[The problem]
Copy everything from the line containing "Контакты (1010, 102)" down to the end of the items, replacing "Home" with "Inicio" and leaving all else unchanged. Give only those lines.

** begin Stored rows **

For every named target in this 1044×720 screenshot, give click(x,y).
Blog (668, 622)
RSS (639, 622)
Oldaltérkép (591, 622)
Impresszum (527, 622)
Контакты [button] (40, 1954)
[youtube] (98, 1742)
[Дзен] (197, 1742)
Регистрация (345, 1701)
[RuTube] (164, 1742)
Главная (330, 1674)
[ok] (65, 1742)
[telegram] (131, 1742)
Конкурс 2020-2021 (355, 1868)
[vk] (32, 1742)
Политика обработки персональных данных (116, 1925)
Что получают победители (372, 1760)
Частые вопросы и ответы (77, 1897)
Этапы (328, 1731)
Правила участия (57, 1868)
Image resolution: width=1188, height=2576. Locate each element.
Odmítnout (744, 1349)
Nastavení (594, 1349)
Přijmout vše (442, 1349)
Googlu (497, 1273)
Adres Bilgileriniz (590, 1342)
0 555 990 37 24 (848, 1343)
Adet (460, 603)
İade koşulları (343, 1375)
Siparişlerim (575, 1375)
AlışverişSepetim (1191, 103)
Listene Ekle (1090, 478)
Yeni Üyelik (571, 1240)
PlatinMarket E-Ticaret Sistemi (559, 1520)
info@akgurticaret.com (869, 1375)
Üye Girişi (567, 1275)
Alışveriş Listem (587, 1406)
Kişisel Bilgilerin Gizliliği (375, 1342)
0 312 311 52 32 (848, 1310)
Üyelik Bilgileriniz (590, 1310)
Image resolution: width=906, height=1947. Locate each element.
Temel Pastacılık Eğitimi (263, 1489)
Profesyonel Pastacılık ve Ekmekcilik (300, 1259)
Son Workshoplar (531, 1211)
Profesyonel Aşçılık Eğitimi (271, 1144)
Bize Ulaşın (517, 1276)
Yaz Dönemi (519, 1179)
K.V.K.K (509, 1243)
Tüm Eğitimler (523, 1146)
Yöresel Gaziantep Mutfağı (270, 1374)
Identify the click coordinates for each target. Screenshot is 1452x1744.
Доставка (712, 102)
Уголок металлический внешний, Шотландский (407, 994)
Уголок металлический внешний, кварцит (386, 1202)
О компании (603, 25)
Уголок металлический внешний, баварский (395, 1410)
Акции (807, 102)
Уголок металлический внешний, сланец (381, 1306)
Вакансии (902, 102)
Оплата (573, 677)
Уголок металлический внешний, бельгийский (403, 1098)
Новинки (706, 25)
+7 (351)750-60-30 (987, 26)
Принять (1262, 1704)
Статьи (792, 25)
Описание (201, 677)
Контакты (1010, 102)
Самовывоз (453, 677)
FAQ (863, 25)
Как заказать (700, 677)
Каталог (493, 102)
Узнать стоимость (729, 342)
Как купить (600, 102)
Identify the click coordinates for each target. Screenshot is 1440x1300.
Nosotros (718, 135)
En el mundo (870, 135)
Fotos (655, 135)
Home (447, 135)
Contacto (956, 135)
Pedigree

** end Stored rows **

[Answer for this exercise]
Контакты (1010, 102)
Самовывоз (453, 677)
FAQ (863, 25)
Как заказать (700, 677)
Каталог (493, 102)
Узнать стоимость (729, 342)
Как купить (600, 102)
Identify the click coordinates for each target. Screenshot is 1440x1300.
Nosotros (718, 135)
En el mundo (870, 135)
Fotos (655, 135)
Inicio (447, 135)
Contacto (956, 135)
Pedigree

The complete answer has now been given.